> _PROBLEM STATEMENT_: Reproduce the records below word for word, every line of them.

> _SUPPLIED MATERIAL_:
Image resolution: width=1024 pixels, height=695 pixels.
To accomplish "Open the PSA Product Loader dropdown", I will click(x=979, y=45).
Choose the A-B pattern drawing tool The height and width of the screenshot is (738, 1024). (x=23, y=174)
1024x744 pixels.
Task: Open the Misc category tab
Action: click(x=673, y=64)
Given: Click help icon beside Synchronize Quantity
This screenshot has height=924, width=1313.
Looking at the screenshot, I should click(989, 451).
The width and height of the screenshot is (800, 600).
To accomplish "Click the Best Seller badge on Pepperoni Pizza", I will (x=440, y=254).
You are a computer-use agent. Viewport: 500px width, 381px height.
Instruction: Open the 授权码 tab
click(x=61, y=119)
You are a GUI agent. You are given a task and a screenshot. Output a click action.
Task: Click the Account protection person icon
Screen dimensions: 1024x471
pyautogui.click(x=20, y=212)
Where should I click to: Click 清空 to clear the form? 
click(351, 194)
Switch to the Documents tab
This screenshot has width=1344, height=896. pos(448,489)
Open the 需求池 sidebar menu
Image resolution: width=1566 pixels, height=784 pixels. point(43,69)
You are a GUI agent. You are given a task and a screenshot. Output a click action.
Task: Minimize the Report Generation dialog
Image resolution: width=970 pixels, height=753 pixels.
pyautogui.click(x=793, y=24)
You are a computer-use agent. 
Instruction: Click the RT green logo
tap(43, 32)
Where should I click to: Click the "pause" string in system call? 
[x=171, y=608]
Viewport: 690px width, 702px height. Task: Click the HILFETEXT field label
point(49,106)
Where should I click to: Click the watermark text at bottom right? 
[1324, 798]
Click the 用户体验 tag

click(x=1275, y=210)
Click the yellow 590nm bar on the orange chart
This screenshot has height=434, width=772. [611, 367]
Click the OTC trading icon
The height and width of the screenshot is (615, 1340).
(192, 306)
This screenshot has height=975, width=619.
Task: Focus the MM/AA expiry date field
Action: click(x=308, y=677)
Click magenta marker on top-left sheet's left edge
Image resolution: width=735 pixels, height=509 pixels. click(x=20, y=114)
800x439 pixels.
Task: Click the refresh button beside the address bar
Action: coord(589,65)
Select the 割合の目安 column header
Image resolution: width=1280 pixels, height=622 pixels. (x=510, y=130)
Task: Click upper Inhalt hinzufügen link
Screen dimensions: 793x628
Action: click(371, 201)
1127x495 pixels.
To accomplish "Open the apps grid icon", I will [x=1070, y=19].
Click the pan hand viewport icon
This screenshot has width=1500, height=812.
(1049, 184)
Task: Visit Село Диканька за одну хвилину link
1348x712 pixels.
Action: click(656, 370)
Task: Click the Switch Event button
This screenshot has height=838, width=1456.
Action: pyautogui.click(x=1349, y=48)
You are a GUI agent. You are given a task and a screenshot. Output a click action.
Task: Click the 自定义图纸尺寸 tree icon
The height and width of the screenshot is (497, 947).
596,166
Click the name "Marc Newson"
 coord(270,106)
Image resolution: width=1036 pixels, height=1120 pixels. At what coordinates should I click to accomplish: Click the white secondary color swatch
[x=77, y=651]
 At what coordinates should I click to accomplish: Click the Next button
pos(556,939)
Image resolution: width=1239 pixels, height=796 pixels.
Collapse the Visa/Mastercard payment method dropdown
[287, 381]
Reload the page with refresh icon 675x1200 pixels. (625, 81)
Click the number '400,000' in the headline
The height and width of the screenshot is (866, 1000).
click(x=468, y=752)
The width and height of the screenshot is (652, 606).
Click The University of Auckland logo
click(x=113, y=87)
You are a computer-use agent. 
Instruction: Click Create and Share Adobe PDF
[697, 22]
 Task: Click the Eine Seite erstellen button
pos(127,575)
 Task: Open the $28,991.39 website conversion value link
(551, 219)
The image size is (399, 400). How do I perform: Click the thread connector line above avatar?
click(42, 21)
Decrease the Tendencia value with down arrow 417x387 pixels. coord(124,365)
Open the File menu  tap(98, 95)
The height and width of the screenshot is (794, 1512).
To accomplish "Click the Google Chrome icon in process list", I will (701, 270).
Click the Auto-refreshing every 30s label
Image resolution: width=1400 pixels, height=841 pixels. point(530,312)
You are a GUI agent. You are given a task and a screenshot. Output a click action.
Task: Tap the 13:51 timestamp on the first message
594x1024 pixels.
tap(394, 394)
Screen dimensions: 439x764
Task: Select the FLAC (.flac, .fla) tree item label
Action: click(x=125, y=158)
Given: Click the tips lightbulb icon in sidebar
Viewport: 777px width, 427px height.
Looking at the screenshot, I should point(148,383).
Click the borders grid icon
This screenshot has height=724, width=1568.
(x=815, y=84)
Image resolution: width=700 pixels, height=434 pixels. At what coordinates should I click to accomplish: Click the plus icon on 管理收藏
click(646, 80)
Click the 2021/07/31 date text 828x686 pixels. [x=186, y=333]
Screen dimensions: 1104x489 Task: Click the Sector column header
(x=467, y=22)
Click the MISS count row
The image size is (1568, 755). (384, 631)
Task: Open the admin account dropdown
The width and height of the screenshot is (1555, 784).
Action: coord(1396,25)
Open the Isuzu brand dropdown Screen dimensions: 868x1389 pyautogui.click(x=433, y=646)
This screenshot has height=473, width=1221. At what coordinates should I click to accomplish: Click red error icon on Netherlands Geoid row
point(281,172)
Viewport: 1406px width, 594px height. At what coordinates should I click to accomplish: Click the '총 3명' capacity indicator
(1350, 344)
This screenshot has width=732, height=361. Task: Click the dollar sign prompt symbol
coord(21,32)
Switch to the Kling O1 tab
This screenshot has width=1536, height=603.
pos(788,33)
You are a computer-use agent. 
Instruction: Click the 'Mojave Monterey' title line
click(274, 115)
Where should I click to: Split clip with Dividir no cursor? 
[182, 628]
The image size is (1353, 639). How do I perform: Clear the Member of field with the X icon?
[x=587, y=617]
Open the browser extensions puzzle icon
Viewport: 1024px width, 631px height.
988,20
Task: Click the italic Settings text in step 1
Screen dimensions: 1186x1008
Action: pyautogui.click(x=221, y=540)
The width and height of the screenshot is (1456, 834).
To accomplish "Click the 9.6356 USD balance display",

> _TASK OUTPUT_:
Image resolution: width=1024 pixels, height=695 pixels.
To accomplish "Open the PSA Product Loader dropdown", I will click(x=979, y=45).
Choose the A-B pattern drawing tool The height and width of the screenshot is (738, 1024). (x=23, y=174)
1024x744 pixels.
Task: Open the Misc category tab
Action: click(x=673, y=64)
Given: Click help icon beside Synchronize Quantity
This screenshot has height=924, width=1313.
Looking at the screenshot, I should click(989, 451).
The width and height of the screenshot is (800, 600).
To accomplish "Click the Best Seller badge on Pepperoni Pizza", I will (x=440, y=254).
You are a computer-use agent. Viewport: 500px width, 381px height.
Instruction: Open the 授权码 tab
click(x=61, y=119)
You are a GUI agent. You are given a task and a screenshot. Output a click action.
Task: Click the Account protection person icon
Screen dimensions: 1024x471
pyautogui.click(x=20, y=212)
Where should I click to: Click 清空 to clear the form? 
click(351, 194)
Switch to the Documents tab
This screenshot has width=1344, height=896. pos(448,489)
Open the 需求池 sidebar menu
Image resolution: width=1566 pixels, height=784 pixels. point(43,69)
You are a GUI agent. You are given a task and a screenshot. Output a click action.
Task: Minimize the Report Generation dialog
Image resolution: width=970 pixels, height=753 pixels.
pyautogui.click(x=793, y=24)
You are a computer-use agent. 
Instruction: Click the RT green logo
tap(43, 32)
Where should I click to: Click the "pause" string in system call? 
[x=171, y=608]
Viewport: 690px width, 702px height. Task: Click the HILFETEXT field label
point(49,106)
Where should I click to: Click the watermark text at bottom right? 
[1324, 798]
Click the 用户体验 tag

click(x=1275, y=210)
Click the yellow 590nm bar on the orange chart
This screenshot has height=434, width=772. [611, 367]
Click the OTC trading icon
The height and width of the screenshot is (615, 1340).
(192, 306)
This screenshot has height=975, width=619.
Task: Focus the MM/AA expiry date field
Action: click(x=308, y=677)
Click magenta marker on top-left sheet's left edge
Image resolution: width=735 pixels, height=509 pixels. click(x=20, y=114)
800x439 pixels.
Task: Click the refresh button beside the address bar
Action: coord(589,65)
Select the 割合の目安 column header
Image resolution: width=1280 pixels, height=622 pixels. (x=510, y=130)
Task: Click upper Inhalt hinzufügen link
Screen dimensions: 793x628
Action: click(371, 201)
1127x495 pixels.
To accomplish "Open the apps grid icon", I will [x=1070, y=19].
Click the pan hand viewport icon
This screenshot has width=1500, height=812.
(1049, 184)
Task: Visit Село Диканька за одну хвилину link
1348x712 pixels.
Action: click(656, 370)
Task: Click the Switch Event button
This screenshot has height=838, width=1456.
Action: pyautogui.click(x=1349, y=48)
You are a GUI agent. You are given a task and a screenshot. Output a click action.
Task: Click the 自定义图纸尺寸 tree icon
The height and width of the screenshot is (497, 947).
596,166
Click the name "Marc Newson"
 coord(270,106)
Image resolution: width=1036 pixels, height=1120 pixels. At what coordinates should I click to accomplish: Click the white secondary color swatch
[x=77, y=651]
 At what coordinates should I click to accomplish: Click the Next button
pos(556,939)
Image resolution: width=1239 pixels, height=796 pixels.
Collapse the Visa/Mastercard payment method dropdown
[287, 381]
Reload the page with refresh icon 675x1200 pixels. (625, 81)
Click the number '400,000' in the headline
The height and width of the screenshot is (866, 1000).
click(x=468, y=752)
The width and height of the screenshot is (652, 606).
Click The University of Auckland logo
click(x=113, y=87)
You are a computer-use agent. 
Instruction: Click Create and Share Adobe PDF
[697, 22]
 Task: Click the Eine Seite erstellen button
pos(127,575)
 Task: Open the $28,991.39 website conversion value link
(551, 219)
The image size is (399, 400). How do I perform: Click the thread connector line above avatar?
click(42, 21)
Decrease the Tendencia value with down arrow 417x387 pixels. coord(124,365)
Open the File menu  tap(98, 95)
The height and width of the screenshot is (794, 1512).
To accomplish "Click the Google Chrome icon in process list", I will (701, 270).
Click the Auto-refreshing every 30s label
Image resolution: width=1400 pixels, height=841 pixels. point(530,312)
You are a GUI agent. You are given a task and a screenshot. Output a click action.
Task: Tap the 13:51 timestamp on the first message
594x1024 pixels.
tap(394, 394)
Screen dimensions: 439x764
Task: Select the FLAC (.flac, .fla) tree item label
Action: click(x=125, y=158)
Given: Click the tips lightbulb icon in sidebar
Viewport: 777px width, 427px height.
Looking at the screenshot, I should point(148,383).
Click the borders grid icon
This screenshot has height=724, width=1568.
(x=815, y=84)
Image resolution: width=700 pixels, height=434 pixels. At what coordinates should I click to accomplish: Click the plus icon on 管理收藏
click(646, 80)
Click the 2021/07/31 date text 828x686 pixels. [x=186, y=333]
Screen dimensions: 1104x489 Task: Click the Sector column header
(x=467, y=22)
Click the MISS count row
The image size is (1568, 755). (384, 631)
Task: Open the admin account dropdown
The width and height of the screenshot is (1555, 784).
Action: coord(1396,25)
Open the Isuzu brand dropdown Screen dimensions: 868x1389 pyautogui.click(x=433, y=646)
This screenshot has height=473, width=1221. At what coordinates should I click to accomplish: Click red error icon on Netherlands Geoid row
point(281,172)
Viewport: 1406px width, 594px height. At what coordinates should I click to accomplish: Click the '총 3명' capacity indicator
(1350, 344)
This screenshot has width=732, height=361. Task: Click the dollar sign prompt symbol
coord(21,32)
Switch to the Kling O1 tab
This screenshot has width=1536, height=603.
pos(788,33)
You are a computer-use agent. 
Instruction: Click the 'Mojave Monterey' title line
click(274, 115)
Where should I click to: Split clip with Dividir no cursor? 
[182, 628]
The image size is (1353, 639). How do I perform: Clear the Member of field with the X icon?
[x=587, y=617]
Open the browser extensions puzzle icon
Viewport: 1024px width, 631px height.
988,20
Task: Click the italic Settings text in step 1
Screen dimensions: 1186x1008
Action: pyautogui.click(x=221, y=540)
The width and height of the screenshot is (1456, 834).
To accomplish "Click the 9.6356 USD balance display",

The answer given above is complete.